Tachyon

Tachyon is a performant and highly parallel reliable udp library that uses a nack based model.

Tachyon was specifically designed for a verticaly scaled environment with many connected clients and high throughput local IPC. Parallelism for receives was necessary to be able to process the volume within a single frame. And larger receive windows were needed to handle the IPC volume while still retaining strong reliability.

Reliablity

Reliabilty is based on receive windows that have a configurable max size, with a default of 512. The window is defined by the last in order sequence number received (current), to the last sequence number received. If the difference between current and last exceeds the max, current is stepped forward by one.

Windows, send buffers, and sequences numbers are per channel not global. So a receive window of max 512 provides reliability for the last 512 messages for the specific channel.

The design is that nack requests are always acknowledged. If the other side no longer has the message buffered it responds with a NONE message. But it always responds. In practice it takes extremely high packet loss and/or latency to generate NONE messages.
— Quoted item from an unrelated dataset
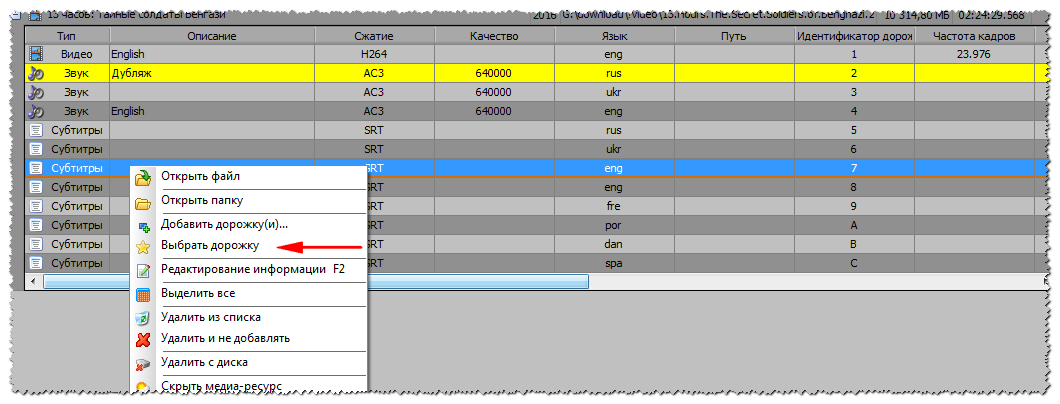
Task: Click the pencil icon for Редактирование информации
Action: coord(143,270)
The send buffer is twice the size of the receive window, so you have to go back 1024 messages to get there. For all effective purposes that's a dead connection.

Nacks are only sent once per frame/update and use a variant of Glen Fiedler's approach for encoding nacks using bit flags. The receive window is walked back to front and a nack message (6 bytes) created for every 33 sequence numbers. Those nacks are then varint encoded in a single packet.

Nack models aren't widely used because they don't work well for the generic case. The model relies on having a steady stream of messages to know what is missing. And that messages are not too large so send buffers chew up too much memory. Games have the qualities needed to make the model work well.

But you do need to be mindful of how this works, so that for every channel you have setup, you are sending messages regularly to keep the nack system moving. A header + 1 sized message per frame is sufficient here, and big picture sending these keep alives are still far less bandwidth then a traditional ack model.

Tachyon's send buffers are currently hard coded to 1024, double the size of the receive window. A downside of the nack model is send buffers have to be held on to, the sender never gets an acknowledgement for messages received by the recipient. So to account for channels that have occasional large messages and nothing else, a timeout mechanism is also employed to expire messages that hang around too long.

For high throughput the suggested approach is use more channels. Every channel effectively doubles your receive window capacity. How you split it up depends. The way all reliable models work is your receive window has to be big enough to handle your volume. Ie if you are sending 32 messages a frame, and your window is 32 messages, you have no reliablity. Window implementations work differently but the core idea is still the same.

Channels

Sequencing is per channel. With every connected address (connection) having it's own set of channels.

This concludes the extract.